AUFGABE 1 ▸ Welche Fehlerart galt laut dem Text über Legasthenie früher als Hinweis auf eine LRS oder Legasthenie?
AUFGABE 2 ▸
Prüfen Sie, ob die folgenden Aussagen mit dem Text über Legasthenie übereinstimmen, und belegen Sie jede Antwort mit den entscheidenden Worten des Textes.
(a) Kinder mit LRS machen auch bei geläufigen Wörtern besonders viele Fehler.
(b) Die früher eingesetzten Rechtschreibtests berücksichtigten die Art der Fehler.
(c) Zwischen normaler Rechtschreibentwicklung und Lese-Rechtschreib-Schwierigkeiten gibt es eine scharfe Grenze.
AUFGABE 3 ▸ Führen Sie den Text über Legasthenie im Anschluss an seinen letzten Satz weiter.

TEXTAUSZUG ▸
========

Überdurchschnittlich viele Fehler
Dass Kindern und Jugendlichen hin und wieder Rechtschreibfehler unterlaufen, ist normal. Besonders bei unbekannten Wörtern kommt dies vor und ist nachvollziehbar. Kinder mit LRS bzw. Legasthenie machen jedoch besonders viele Fehler, und zwar auch bei geläufigen Wörtern. Die Frage, wann die Lese- und Rechtschreibleistung eines Kindes noch "normal" ist, lässt sich meist nicht eindeutig beantworten, da der Übergang zwischen „normaler“ Rechtschreibentwicklung und Lese-Rechtschreib-Schwierigkeiten fließend ist.
Legastheniker: Bedeutung und Ursachen
Lange Zeit hat man versucht, die Gruppe der LRS-Kinder und sog. Legastheniker durch bestimmte Kriterien von den übrigen Kindern abzugrenzen. Man dachte, spezielle Fehlerarten wie das Vertauschen von Buchstaben (p/q, b/d usw.) seien ein Hinweis auf das Vorhandensein einer LRS oder Legasthenie. Auch wurden Rechtschreibtests, die allerdings nur die Anzahl der falsch geschriebenen Wörter, nicht aber die Art der Fehler berücksichtigten, zum Erkennen einer LRS eingesetzt.

========

ANGEZEIGTE DATEN ▸
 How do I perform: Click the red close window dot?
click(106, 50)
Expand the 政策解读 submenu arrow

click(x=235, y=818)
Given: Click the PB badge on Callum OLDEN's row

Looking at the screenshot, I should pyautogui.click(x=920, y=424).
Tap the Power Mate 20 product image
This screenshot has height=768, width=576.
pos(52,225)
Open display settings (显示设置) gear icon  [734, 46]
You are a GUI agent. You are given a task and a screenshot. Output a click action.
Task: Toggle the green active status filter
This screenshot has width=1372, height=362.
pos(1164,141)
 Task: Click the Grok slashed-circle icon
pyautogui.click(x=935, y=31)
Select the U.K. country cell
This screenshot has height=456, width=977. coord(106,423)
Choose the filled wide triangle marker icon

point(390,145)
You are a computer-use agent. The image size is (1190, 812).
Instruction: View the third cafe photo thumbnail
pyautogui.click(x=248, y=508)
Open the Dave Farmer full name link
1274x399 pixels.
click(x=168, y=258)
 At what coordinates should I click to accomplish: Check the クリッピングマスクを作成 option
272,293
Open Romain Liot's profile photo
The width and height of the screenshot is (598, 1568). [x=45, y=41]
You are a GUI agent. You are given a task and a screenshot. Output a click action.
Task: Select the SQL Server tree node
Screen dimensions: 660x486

========

SCHRIFTLICHE ANTWORT 1 ▸ Das Vertauschen von Buchstaben (p/q, b/d usw.).

SCHRIFTLICHE ANTWORT 2 ▸
(a) Ja: »Kinder mit LRS bzw. Legasthenie machen jedoch besonders viele Fehler, und zwar auch bei geläufigen Wörtern.«
(b) Nein: »die allerdings nur die Anzahl der falsch geschriebenen Wörter, nicht aber die Art der Fehler berücksichtigten«
(c) Nein: »da der Übergang zwischen „normaler“ Rechtschreibentwicklung und Lese-Rechtschreib-Schwierigkeiten fließend ist«

SCHRIFTLICHE ANTWORT 3 ▸
Heute weiß man, dass sich eine LRS durch eine Vielzahl von Phänomenen beschreiben lässt und der Übergang zwischen den einzelnen Ausprägungsgraden von Lese-Rechtschreib-Schwierigkeiten fließend ist. Mit Hilfe von standardisierten und altersnormierten Rechtschreibtests wie schreib.on lässt sich ermitteln, in welchem Verhältnis zur Vergleichsgruppe die getesteten Kinder mit ihren Leistungen liegen.
Die ICD-10, die internationale Klassifikation der WHO für Krankheiten knüpft die Diagnose der Legasthenie außerdem daran, dass die Lese- und Rechtschreibleistung erkennbar schlechter ist, als es aufgrund der Intelligenz eines Kindes zu erwarten wäre. Wissenschaftler bezeichnen dies als IQ-Diskrepanzkriterium. Bei der Diagnose wird deshalb neben der Lese- und Rechtschreibleistung auch der Intelligenzquotient des betroffenen Kindes ermittelt. Legastheniker kann demnach nur sein, wer "zu intelligent" für seine schwachen Lese- und Rechtschreibleistungen ist.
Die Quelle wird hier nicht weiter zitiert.